ASSIGNED TASK>
Below are the records; they must be reproduced verbatim.

DATA TO PROCESS>
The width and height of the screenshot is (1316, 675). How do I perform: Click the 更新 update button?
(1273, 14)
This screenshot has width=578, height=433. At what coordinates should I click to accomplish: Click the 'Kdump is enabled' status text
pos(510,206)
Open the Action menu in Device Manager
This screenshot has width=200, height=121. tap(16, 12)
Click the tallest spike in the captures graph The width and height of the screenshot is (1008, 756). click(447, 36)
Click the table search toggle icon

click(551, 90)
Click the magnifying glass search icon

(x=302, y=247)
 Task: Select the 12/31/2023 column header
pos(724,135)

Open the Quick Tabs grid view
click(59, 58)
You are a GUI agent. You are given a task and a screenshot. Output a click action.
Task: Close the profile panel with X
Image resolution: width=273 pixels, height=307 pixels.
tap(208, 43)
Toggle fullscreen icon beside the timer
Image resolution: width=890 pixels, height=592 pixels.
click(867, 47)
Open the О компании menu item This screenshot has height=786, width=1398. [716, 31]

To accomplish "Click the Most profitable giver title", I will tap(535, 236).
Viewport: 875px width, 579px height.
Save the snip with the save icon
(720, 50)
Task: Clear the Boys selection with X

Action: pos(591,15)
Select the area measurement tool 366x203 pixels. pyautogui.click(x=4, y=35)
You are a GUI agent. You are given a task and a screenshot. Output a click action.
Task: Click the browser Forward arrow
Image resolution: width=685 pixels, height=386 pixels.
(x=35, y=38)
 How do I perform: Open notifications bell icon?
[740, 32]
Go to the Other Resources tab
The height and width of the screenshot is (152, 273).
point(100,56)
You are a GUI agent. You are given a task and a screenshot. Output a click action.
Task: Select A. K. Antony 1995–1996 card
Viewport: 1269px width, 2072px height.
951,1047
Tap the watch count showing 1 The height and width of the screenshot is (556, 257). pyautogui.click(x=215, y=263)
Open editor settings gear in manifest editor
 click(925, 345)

RESPONSE BELOW>
The width and height of the screenshot is (1316, 675). How do I perform: Click the 更新 update button?
(1273, 14)
This screenshot has width=578, height=433. At what coordinates should I click to accomplish: Click the 'Kdump is enabled' status text
pos(510,206)
Open the Action menu in Device Manager
This screenshot has width=200, height=121. tap(16, 12)
Click the tallest spike in the captures graph The width and height of the screenshot is (1008, 756). click(447, 36)
Click the table search toggle icon

click(551, 90)
Click the magnifying glass search icon

(x=302, y=247)
 Task: Select the 12/31/2023 column header
pos(724,135)

Open the Quick Tabs grid view
click(59, 58)
You are a GUI agent. You are given a task and a screenshot. Output a click action.
Task: Close the profile panel with X
Image resolution: width=273 pixels, height=307 pixels.
tap(208, 43)
Toggle fullscreen icon beside the timer
Image resolution: width=890 pixels, height=592 pixels.
click(867, 47)
Open the О компании menu item This screenshot has height=786, width=1398. [716, 31]

To accomplish "Click the Most profitable giver title", I will tap(535, 236).
Viewport: 875px width, 579px height.
Save the snip with the save icon
(720, 50)
Task: Clear the Boys selection with X

Action: pos(591,15)
Select the area measurement tool 366x203 pixels. pyautogui.click(x=4, y=35)
You are a GUI agent. You are given a task and a screenshot. Output a click action.
Task: Click the browser Forward arrow
Image resolution: width=685 pixels, height=386 pixels.
(x=35, y=38)
 How do I perform: Open notifications bell icon?
[740, 32]
Go to the Other Resources tab
The height and width of the screenshot is (152, 273).
point(100,56)
You are a GUI agent. You are given a task and a screenshot. Output a click action.
Task: Select A. K. Antony 1995–1996 card
Viewport: 1269px width, 2072px height.
951,1047
Tap the watch count showing 1 The height and width of the screenshot is (556, 257). pyautogui.click(x=215, y=263)
Open editor settings gear in manifest editor
 click(925, 345)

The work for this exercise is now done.